__ASSIGNMENT__.
Below is a block of entries; repeat exactly the lines starting at the line that contains "Launch Winamp from the start menu" and ending at the line that contains "The height and", both included.

__THE DATA__.
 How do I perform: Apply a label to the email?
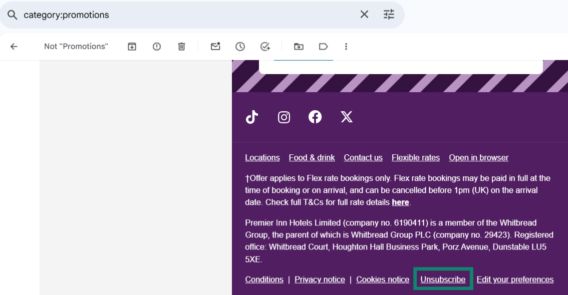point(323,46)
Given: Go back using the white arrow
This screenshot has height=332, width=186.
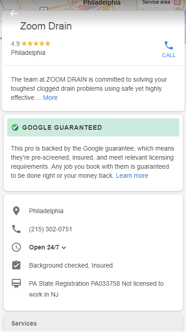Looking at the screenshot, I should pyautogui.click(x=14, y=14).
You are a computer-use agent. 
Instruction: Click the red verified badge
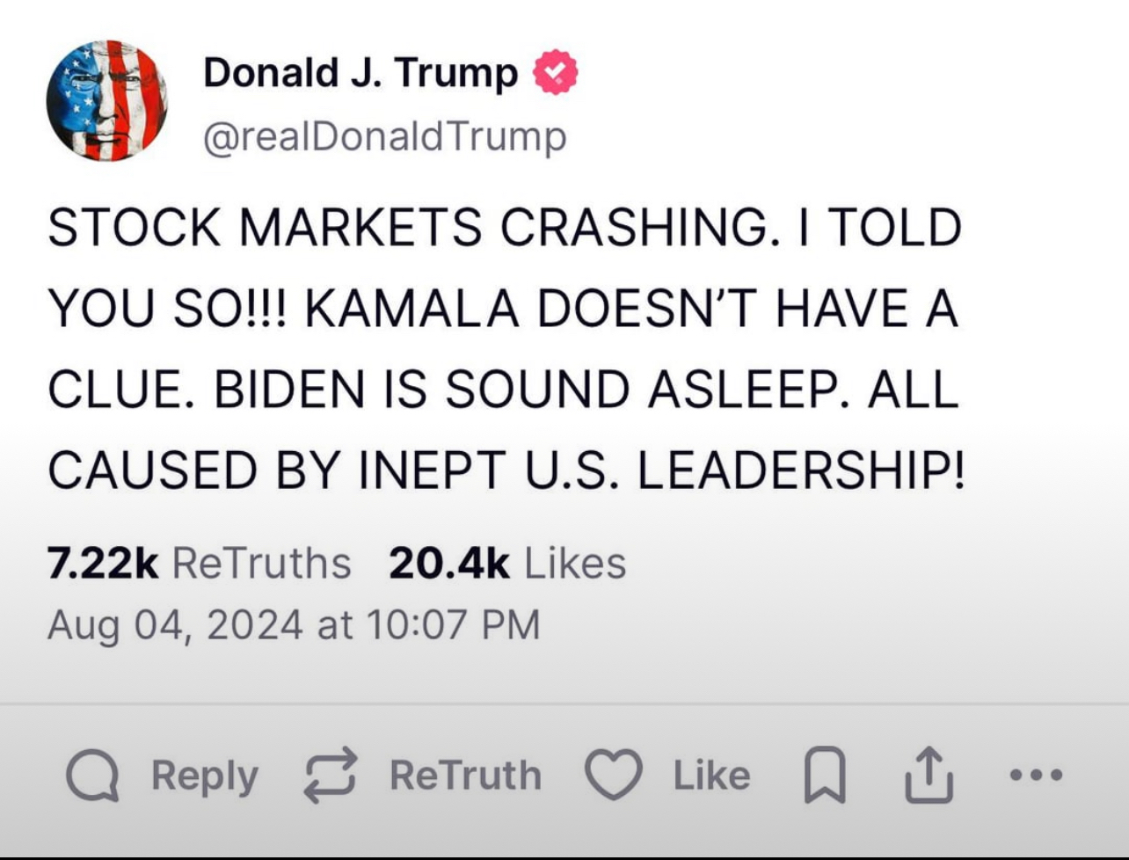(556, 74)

---

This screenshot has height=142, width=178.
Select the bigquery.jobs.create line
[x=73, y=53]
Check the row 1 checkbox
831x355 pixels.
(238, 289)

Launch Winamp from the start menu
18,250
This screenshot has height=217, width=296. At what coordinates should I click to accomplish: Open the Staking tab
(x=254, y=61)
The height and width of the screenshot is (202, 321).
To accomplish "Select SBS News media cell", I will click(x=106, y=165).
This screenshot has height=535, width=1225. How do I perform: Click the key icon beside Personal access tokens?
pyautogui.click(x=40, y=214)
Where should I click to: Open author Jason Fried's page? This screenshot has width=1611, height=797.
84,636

__EXPECTED ANSWER__.
Launch Winamp from the start menu
18,250
This screenshot has height=217, width=296. At what coordinates should I click to accomplish: Open the Staking tab
(x=254, y=61)
The height and width of the screenshot is (202, 321).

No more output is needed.